Advanced Manufacturing and Materials
We design, develop, and manufacture new nanostructured materials that can be used to address problems of global significance, such as energy generation and storage, water purification, carbon capture and pharmaceutical manufacture. Key areas of research include the manufacture and application of porous materials and metal-organic frameworks; the properties and processing of polymeric materials; the nucleation, growth and separation of crystals; the applications of electrochemistry to coatings, metal ion recovery and water clean-up.

Energy
The development, well-being, and progress of society is closely linked to the availability of energy. We're developing more effective methods for the extraction of conventional energy resources, as well as researching ways to make alternate energy sources, such as biomass, more economically competitive. We're also actively developing novel chemical processes that more efficiently and more cleanly utilize current energy resources.

Health and Wellbeing
We are active innovators in pharmaceutical processing, monitoring technology and process development. A number of academics in the department are research partners in CMAC the National Centre for Continuous Manufacturing and Crystallization which focus on transitioning the pharmaceutical industry from batch to continuous operation. We have developed crystallization and isolation process development work flows and offer training in their industrial application.
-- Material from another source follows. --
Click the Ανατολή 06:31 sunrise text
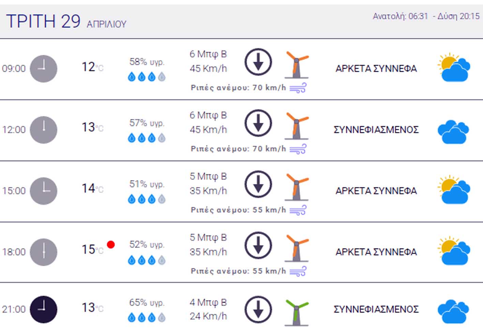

Our modelling team have simulated the interactions between proteins and peptides with small molecules.

Society and policy
Engineering and technology should benefit society and ensure its well-being. Towards this aim, much of our research is devoted towards enabling sustainable development and minimising the impact of industry on the environment. We are also leveraging advances in social and behavioural sciences with our technical expertise and experience to incorporate human factors in improving methods of engineering education and in designing effective safety systems.

Measurement science
Optimisation of chemical processes often depends on the application of advanced measurement capabilities, leading to improved understanding and control. Frequently there is a synergy between instrumentation developed for experimental work in laboratory systems and the application to industrial processes. Our research in this area covers an array of measurement techniques and industry sectors but a recurrent theme is its application to minimise pollution and reduce waste as well as making more efficient use of energy.